In my research project I am inter­ested in bio-inspired and resource-efficient concepts for neuro­mor­phic comput­ing. My goal is to realize these concepts in optical and electronic systems based on organic semicon­duc­tor materi­als and to describe their physi­cal foundations.

Why is our human brain capable of incred­i­bly complex tasks such as image, speech and motion recog­ni­tion while consum­ing only a few watts of power? Can we imitate the functional princi­ples of the human brain in order to make its capabil­i­ties techni­cally usable? Can these tasks also be imple­mented in resource efficient way using sustain­able materials?

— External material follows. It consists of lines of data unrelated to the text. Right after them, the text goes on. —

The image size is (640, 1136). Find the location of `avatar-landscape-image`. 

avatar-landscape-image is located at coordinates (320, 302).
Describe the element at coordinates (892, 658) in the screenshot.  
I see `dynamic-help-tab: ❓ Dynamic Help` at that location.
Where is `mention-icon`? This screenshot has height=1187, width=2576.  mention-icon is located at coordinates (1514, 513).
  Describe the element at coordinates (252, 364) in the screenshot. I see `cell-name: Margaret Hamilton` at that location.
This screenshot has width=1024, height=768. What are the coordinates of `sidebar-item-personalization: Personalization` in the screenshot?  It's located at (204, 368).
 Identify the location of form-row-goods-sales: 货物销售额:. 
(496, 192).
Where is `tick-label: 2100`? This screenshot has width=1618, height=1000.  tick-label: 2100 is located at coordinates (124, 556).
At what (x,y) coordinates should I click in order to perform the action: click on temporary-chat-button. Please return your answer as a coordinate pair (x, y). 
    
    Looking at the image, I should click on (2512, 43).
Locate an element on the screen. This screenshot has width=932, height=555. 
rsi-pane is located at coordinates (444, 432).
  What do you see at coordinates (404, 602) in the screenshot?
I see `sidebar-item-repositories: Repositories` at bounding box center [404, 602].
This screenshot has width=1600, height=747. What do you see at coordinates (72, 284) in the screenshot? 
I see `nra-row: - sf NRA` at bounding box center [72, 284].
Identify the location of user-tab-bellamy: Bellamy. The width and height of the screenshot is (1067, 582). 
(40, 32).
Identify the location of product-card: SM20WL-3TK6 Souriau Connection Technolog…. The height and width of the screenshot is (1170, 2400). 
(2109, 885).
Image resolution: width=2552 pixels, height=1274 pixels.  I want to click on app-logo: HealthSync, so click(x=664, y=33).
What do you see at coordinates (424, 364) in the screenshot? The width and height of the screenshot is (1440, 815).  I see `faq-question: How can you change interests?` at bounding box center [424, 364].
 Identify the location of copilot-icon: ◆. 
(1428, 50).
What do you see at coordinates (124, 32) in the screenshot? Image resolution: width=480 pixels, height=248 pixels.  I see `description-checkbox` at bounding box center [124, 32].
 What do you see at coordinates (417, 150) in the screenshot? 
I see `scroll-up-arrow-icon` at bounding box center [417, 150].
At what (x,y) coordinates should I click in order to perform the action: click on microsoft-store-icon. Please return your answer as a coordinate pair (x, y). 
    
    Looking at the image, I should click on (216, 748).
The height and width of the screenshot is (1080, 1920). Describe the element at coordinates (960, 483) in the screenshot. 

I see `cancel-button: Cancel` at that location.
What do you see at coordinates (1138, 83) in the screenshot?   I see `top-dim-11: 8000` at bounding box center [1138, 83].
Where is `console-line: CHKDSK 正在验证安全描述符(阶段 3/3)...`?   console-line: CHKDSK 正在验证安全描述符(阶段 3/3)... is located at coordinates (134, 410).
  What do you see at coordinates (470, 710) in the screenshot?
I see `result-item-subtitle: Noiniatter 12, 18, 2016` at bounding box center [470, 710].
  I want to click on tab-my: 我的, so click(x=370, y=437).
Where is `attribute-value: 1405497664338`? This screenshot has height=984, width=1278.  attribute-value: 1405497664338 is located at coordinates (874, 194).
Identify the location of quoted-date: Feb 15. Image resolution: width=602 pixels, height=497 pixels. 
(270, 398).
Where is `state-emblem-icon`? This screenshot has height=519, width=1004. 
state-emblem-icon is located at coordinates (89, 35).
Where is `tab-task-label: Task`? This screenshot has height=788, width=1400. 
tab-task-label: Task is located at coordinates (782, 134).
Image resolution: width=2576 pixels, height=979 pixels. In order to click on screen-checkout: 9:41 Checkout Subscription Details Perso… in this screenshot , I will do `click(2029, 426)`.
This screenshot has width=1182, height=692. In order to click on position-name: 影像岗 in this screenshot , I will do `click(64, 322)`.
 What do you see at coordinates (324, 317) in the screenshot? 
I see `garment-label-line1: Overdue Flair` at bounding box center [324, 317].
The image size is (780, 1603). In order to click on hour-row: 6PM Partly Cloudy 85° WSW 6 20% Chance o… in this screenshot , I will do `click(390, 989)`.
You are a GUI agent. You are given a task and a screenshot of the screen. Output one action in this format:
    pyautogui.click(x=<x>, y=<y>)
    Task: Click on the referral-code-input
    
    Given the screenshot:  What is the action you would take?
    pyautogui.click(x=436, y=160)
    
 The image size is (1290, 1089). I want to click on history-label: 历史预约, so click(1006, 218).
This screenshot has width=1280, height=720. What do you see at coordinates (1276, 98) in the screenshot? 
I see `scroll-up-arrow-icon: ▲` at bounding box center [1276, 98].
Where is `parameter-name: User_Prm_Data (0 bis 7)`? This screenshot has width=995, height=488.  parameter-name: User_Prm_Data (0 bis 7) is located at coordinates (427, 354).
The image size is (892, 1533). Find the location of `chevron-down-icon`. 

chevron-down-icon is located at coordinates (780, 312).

One promis­ing approach is the direct use of physi­cal systems for neuro­mor­phic comput­ing. The innov­a­tive idea is to classify the data directly on a small and energy-efficient sensor chip made of biocom­pat­i­ble materi­als instead of using large data centers.

In fact, there are hydro­car­bon compounds that have the neces­sary semicon­duct­ing proper­ties. So-called organic electronic-ionic mixed conduc­tors, for example, are partic­u­larly excit­ing. Firstly, they are based on the same basic princi­ples as synapses in the human brain, namely the exchange of electronic and ionic charge carri­ers in a liquid environ­ment. Secondly, the switch­ing and storage proper­ties can be modified and controlled. Thirdly, they are sensi­tive to environ­men­tal influ­ences such as light, temper­a­ture, chemi­cal environ­ment, etc. Thus, they offer the poten­tial to simul­ta­ne­ously detect and classify signals. In the future, one could imagine even a direct inter­face with biolog­i­cal systems.